When the collector finds the mark queue empty it scans each mutator, one at a time, stopping each mutator to scan its stacks and registers and enqueuing any reference it finds to an unmarked fromspace object. If the collector makes a pass through all the mutators without enqueuing any objects for marking then marking is complete; otherwise marking and scanning continue. Termination relies on the fact that the write barrier prevents retreating the marking wavefront, and that new objects are allocated black. Eventually all reachable fromspace objects will be marked and scanned.

The Mark phase has three steps. The PreMark step installs the Mark phase write barrier WriteMark, shown in Algorithm 17.6a. Mutators do not perform any marking directly, but rather enqueue objects for the collector to mark. Fromspace objects that are not marked are implicitly white. Objects in the mark queue are implicitly grey. This can be encoded using an ‘enqueued’ bit which also allows avoiding enqueuing an object more than once. Each mutator has its own queue, so enqueuing normally involves no synchronisation. When the collector scans a mutator’s stack it also empties that mutator’s queue by appending the mutator’s queue onto its own queue.
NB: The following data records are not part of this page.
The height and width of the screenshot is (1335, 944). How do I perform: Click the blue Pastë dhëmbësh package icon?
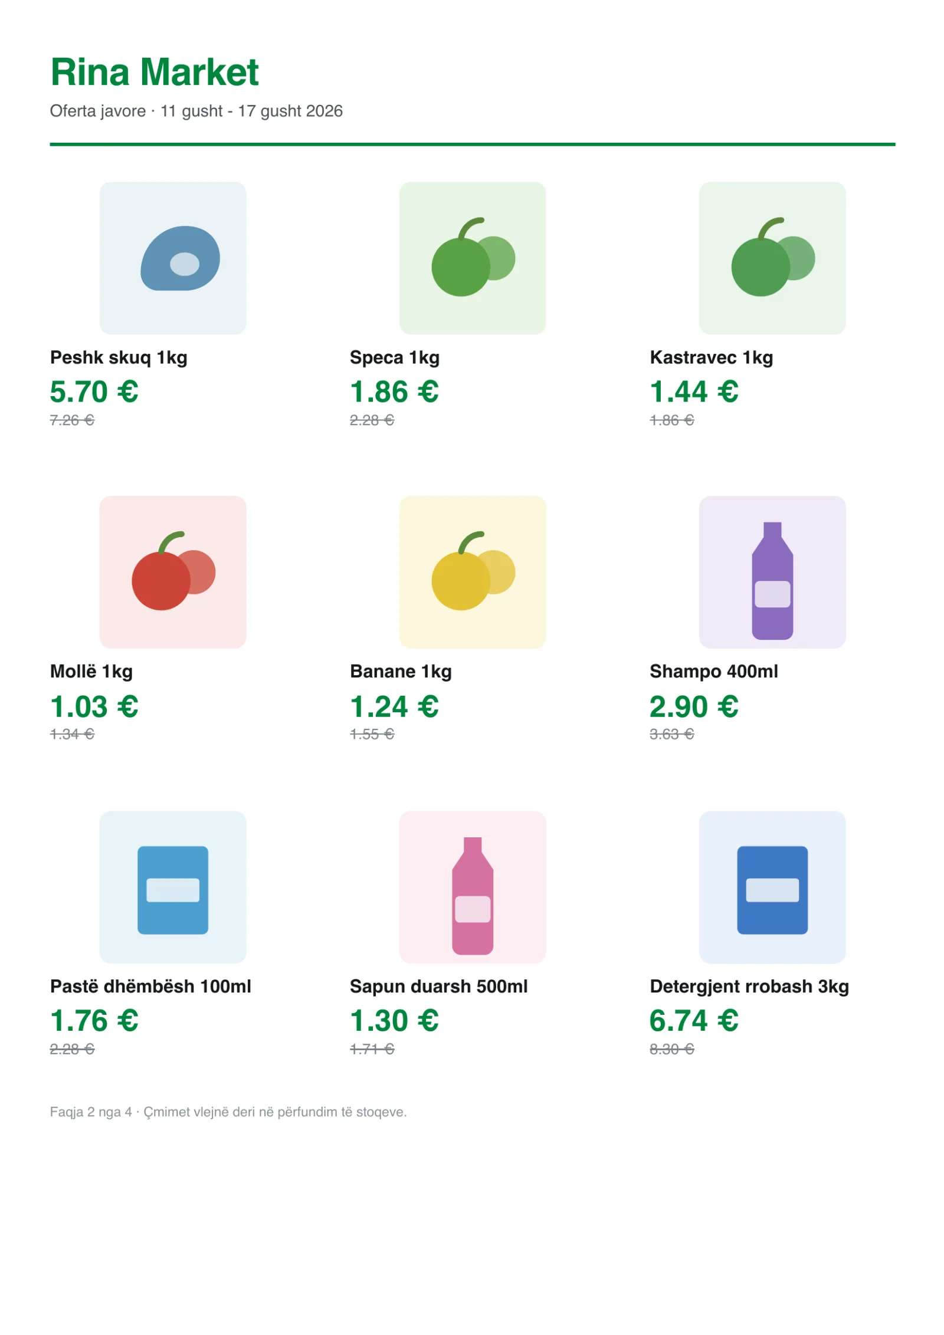(x=173, y=890)
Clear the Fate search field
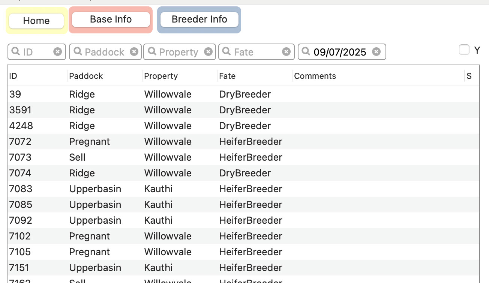Image resolution: width=489 pixels, height=283 pixels. tap(286, 52)
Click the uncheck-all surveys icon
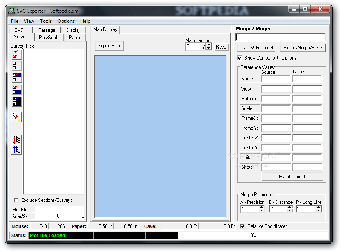This screenshot has width=341, height=252. (15, 64)
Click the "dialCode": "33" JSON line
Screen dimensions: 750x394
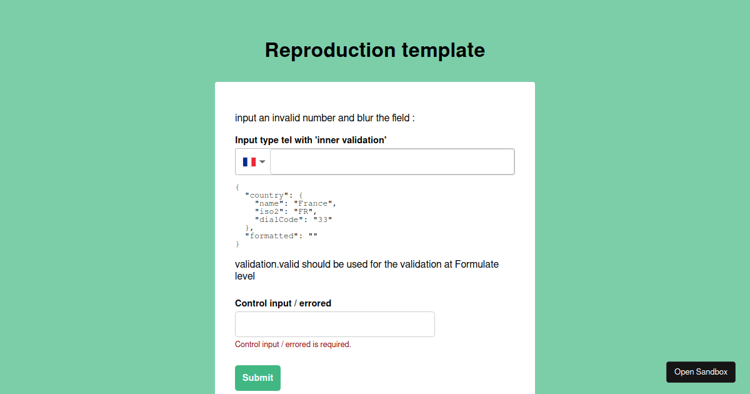click(293, 220)
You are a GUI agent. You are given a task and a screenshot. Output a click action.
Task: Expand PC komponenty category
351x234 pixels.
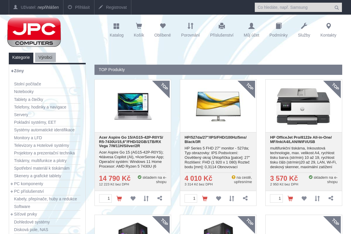pos(12,184)
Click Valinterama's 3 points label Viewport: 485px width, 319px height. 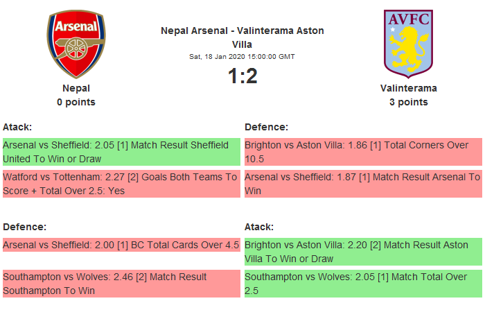coord(408,102)
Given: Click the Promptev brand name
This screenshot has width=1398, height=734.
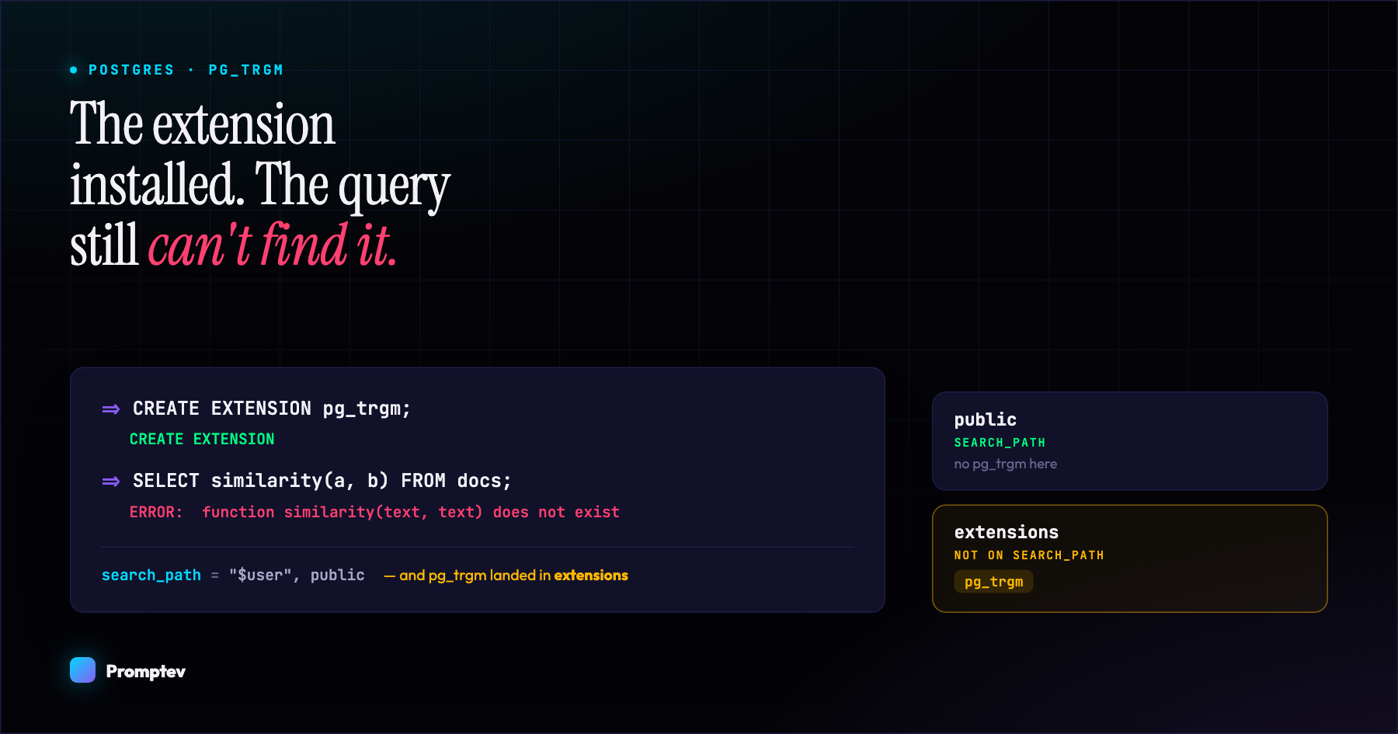Looking at the screenshot, I should [146, 671].
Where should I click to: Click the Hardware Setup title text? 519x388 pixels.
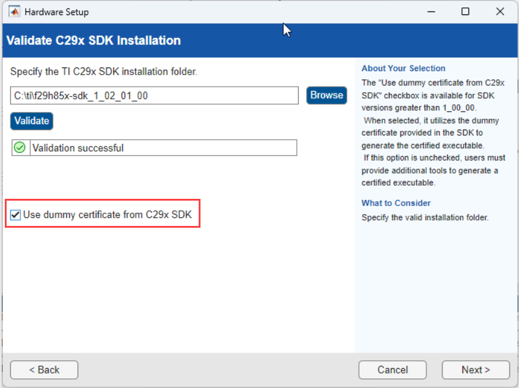point(57,11)
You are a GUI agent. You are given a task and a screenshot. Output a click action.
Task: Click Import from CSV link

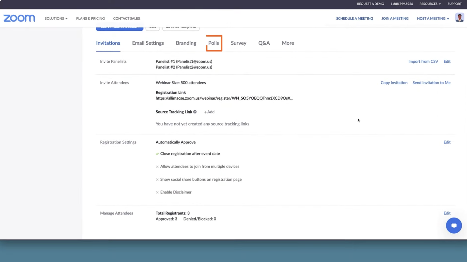[423, 61]
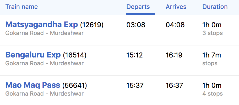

The RootMark step scans and blackens the global variables by enqueuing their unmarked targets for the collector to mark using WriteMark. Stores into newly-allocated objects, including initialising stores, invoke the write barrier, so newly-allocated objects are treated as black. Mutator stacks and registers are still grey.

Finally, the HeapMark/StackMark step processes the collector’s mark queue, a separate set of explicitly grey (marked) objects, and the thread stacks. For each reference in the mark queue, the collector checks if it is already marked. If not, the collector marks the object and enters it into the explicit grey set for scanning (otherwise the already marked object is ignored). Each explicitly grey source object is scanned to blacken its slots by enqueuing their unmarked target objects for the collector to mark using WriteMark, and then the source object is considered to be black, as noted by the fact that the object is marked but not in the explicit grey set. The collector iterates until both the mark queue and the explicit grey set are both empty. (An object can be enqueued for marking more than once, but eventually it will be marked and no longer enqueued by the mutators.)
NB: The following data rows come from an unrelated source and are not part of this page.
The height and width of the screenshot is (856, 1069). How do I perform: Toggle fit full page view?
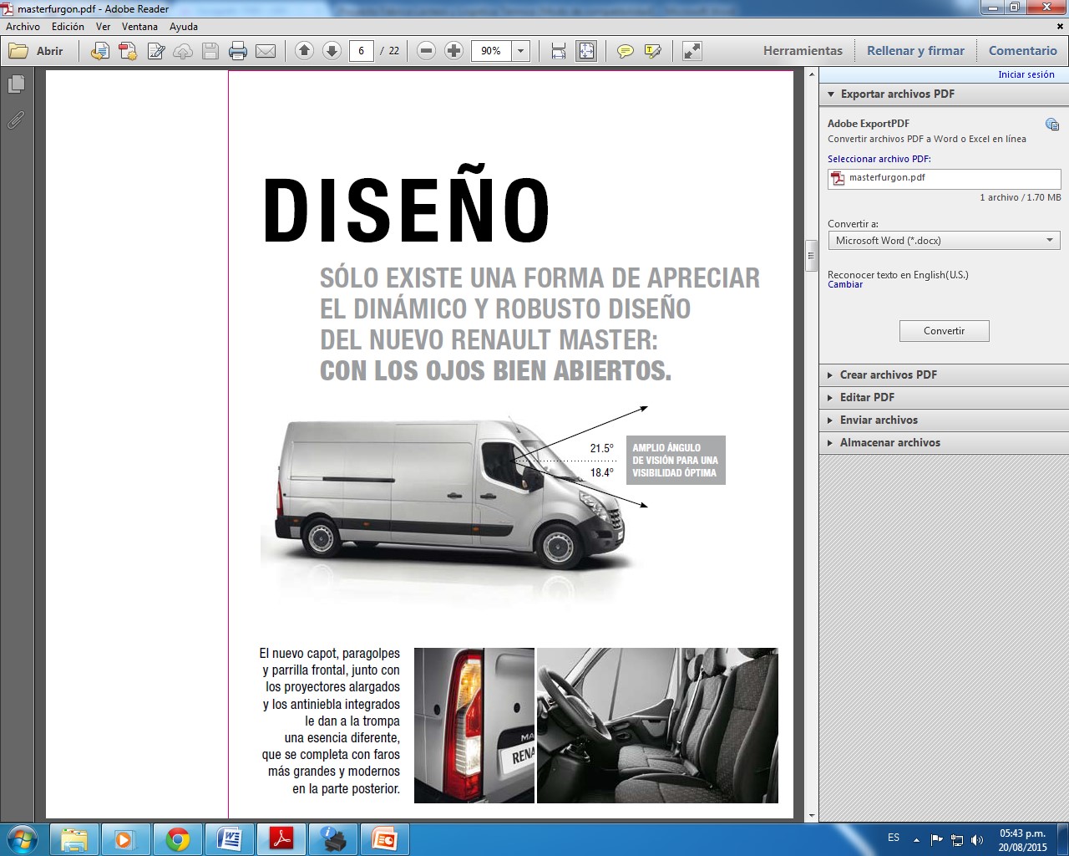[x=586, y=51]
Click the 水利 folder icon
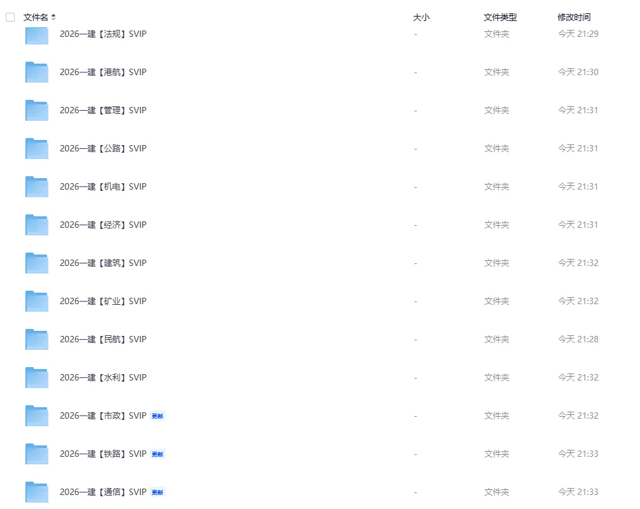 (x=37, y=378)
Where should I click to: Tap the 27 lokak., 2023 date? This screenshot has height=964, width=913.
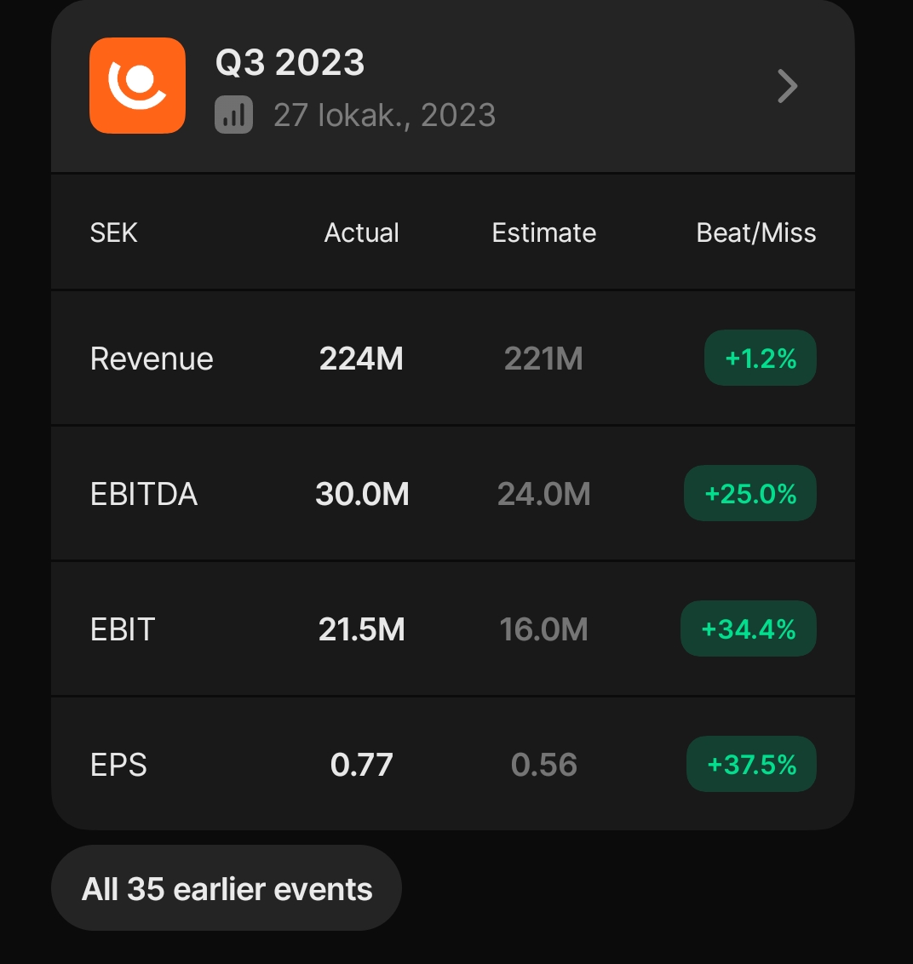(x=384, y=115)
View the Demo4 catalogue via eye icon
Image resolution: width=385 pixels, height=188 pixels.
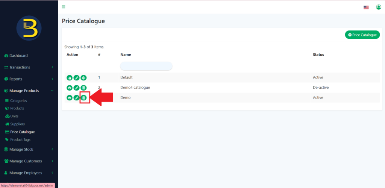(70, 88)
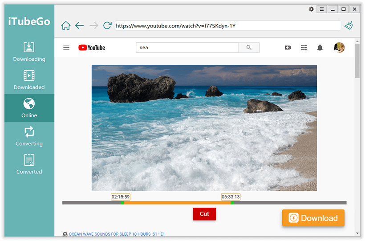365x241 pixels.
Task: Switch to the Downloading tab
Action: [29, 52]
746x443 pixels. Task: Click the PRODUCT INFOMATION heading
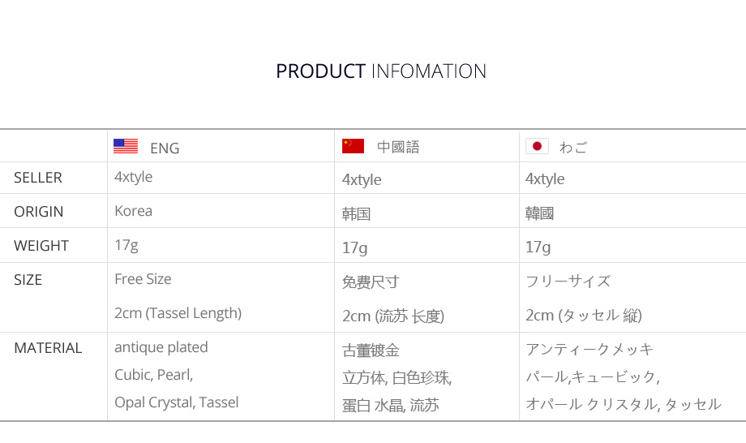pyautogui.click(x=381, y=71)
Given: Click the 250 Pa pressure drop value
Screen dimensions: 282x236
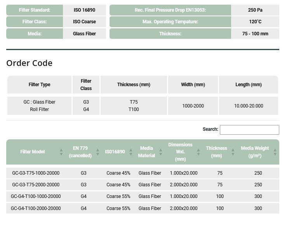Looking at the screenshot, I should [x=255, y=10].
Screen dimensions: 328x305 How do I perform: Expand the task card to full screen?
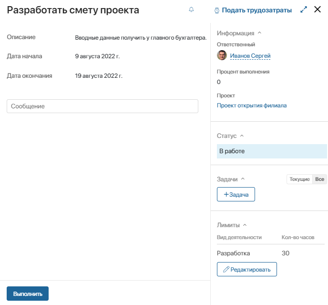coord(304,10)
Whenever the mark queue and grey sets are both empty, the collector scans a mutator stack by briefly stopping the mutator thread at a safe point (which cannot be in the middle of a write barrier), scanning the thread’s stack and registers to blacken them by enqueuing every unmarked root using WriteMark. Having scanned every thread’s stack without finding any white pointers or enqueued objects, and with the mark queue and grey set empty, then there can be no white pointers in the thread stacks, global variables, or newly-allocated objects. They are now all black. The termination argument for this phase relies on the write barrier to keep globals and newly-allocated objects black. The write barrier also prevents mutators from writing white references into the heap. A mutator can obtain a white pointer only from a (reachable) grey or white object. Because there were no grey objects since the mutator threads were scanned, it cannot obtain a white pointer from a grey object, so it can only obtain a white pointer from another white object. But, because the mutator had no white references when it was scanned, it must have discarded them since the scan, so it cannot obtain any further white references after the scan. This applies to all mutators, so the thread stacks must all be black.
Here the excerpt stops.